Simultaneous monitoring of origin and scale of a shifted exponential process with unknown and estimated parameters

The distribution of consumer lifetimes, high-voltage of current in semiconductor transistors, and the risk associated with monitoring health care often come with a threshold. A two-parameter (or shifted) exponential distribution is, in general, regarded as a better statistical model in such situations compared with a traditional (one-parameter) exponential model. Research on inferential problems associated with two-parameter exponential distributions, including monitoring schemes for the parameters of this model, is active. Currently, all existing monitoring schemes for origin and scale parameters of a shifted exponential distribution assume that the process parameters are known (Case-K).
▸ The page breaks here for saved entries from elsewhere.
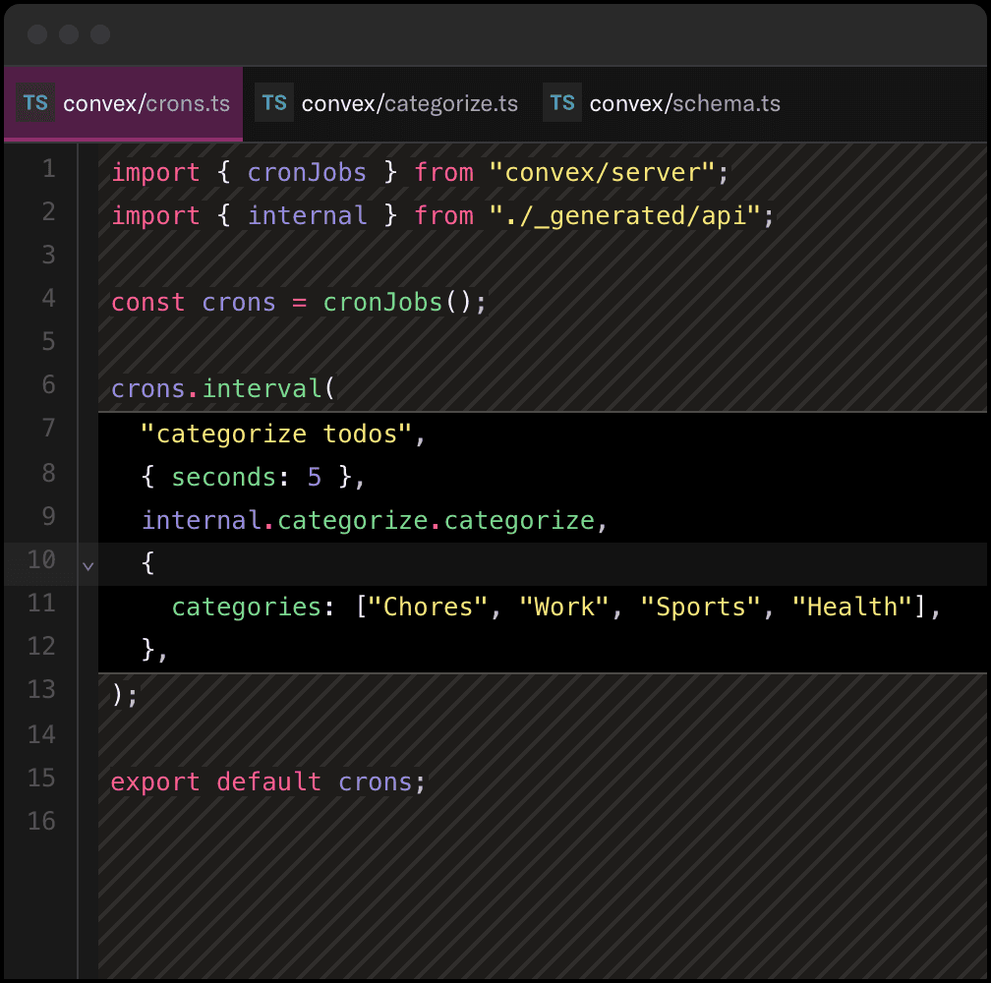Click the crons.interval function call
Viewport: 991px width, 983px height.
(x=221, y=388)
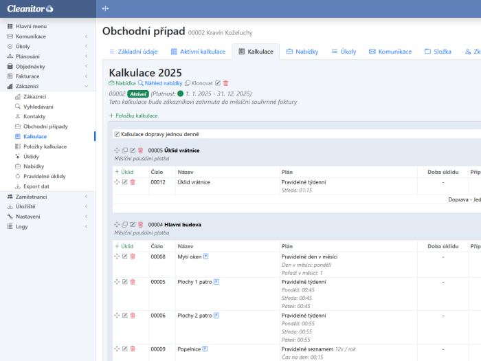Screen dimensions: 481x361
Task: Edit the Úklid vrátnice row 00012
Action: pyautogui.click(x=124, y=182)
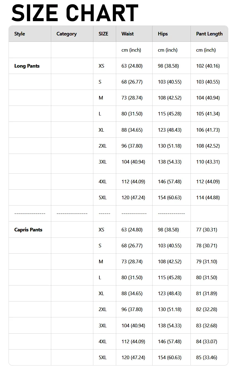Click the Hips column header
Viewport: 234px width, 371px height.
(x=163, y=34)
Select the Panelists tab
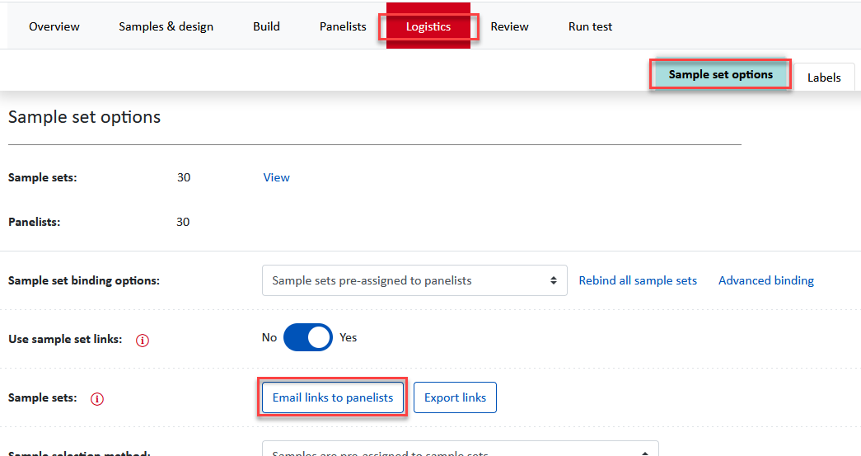 coord(343,26)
The actual values of the process parameters are, however, rarely known in practice. The traditional method of estimating parameters from a set of a (Phase-I) reference sample and plug them in for Phase-II monitoring affects the performance of a monitoring scheme. Skewed processes, like the two-parameter exponential process, exacerbate this problem. The present article shows that even a reference sample of size 50,000 cannot guarantee nominal in-control performances of monitoring schemes when the actual process parameters are unknown (Case-U). To address this problem, we develop monitoring schemes based on max and distance statistics for simultaneously monitoring the two parameters of a shifted exponential process in Case-U. We show that the proposed schemes perform well. We illustrate the practical application of the proposed procedures by analyzing data about the production of an electronic component.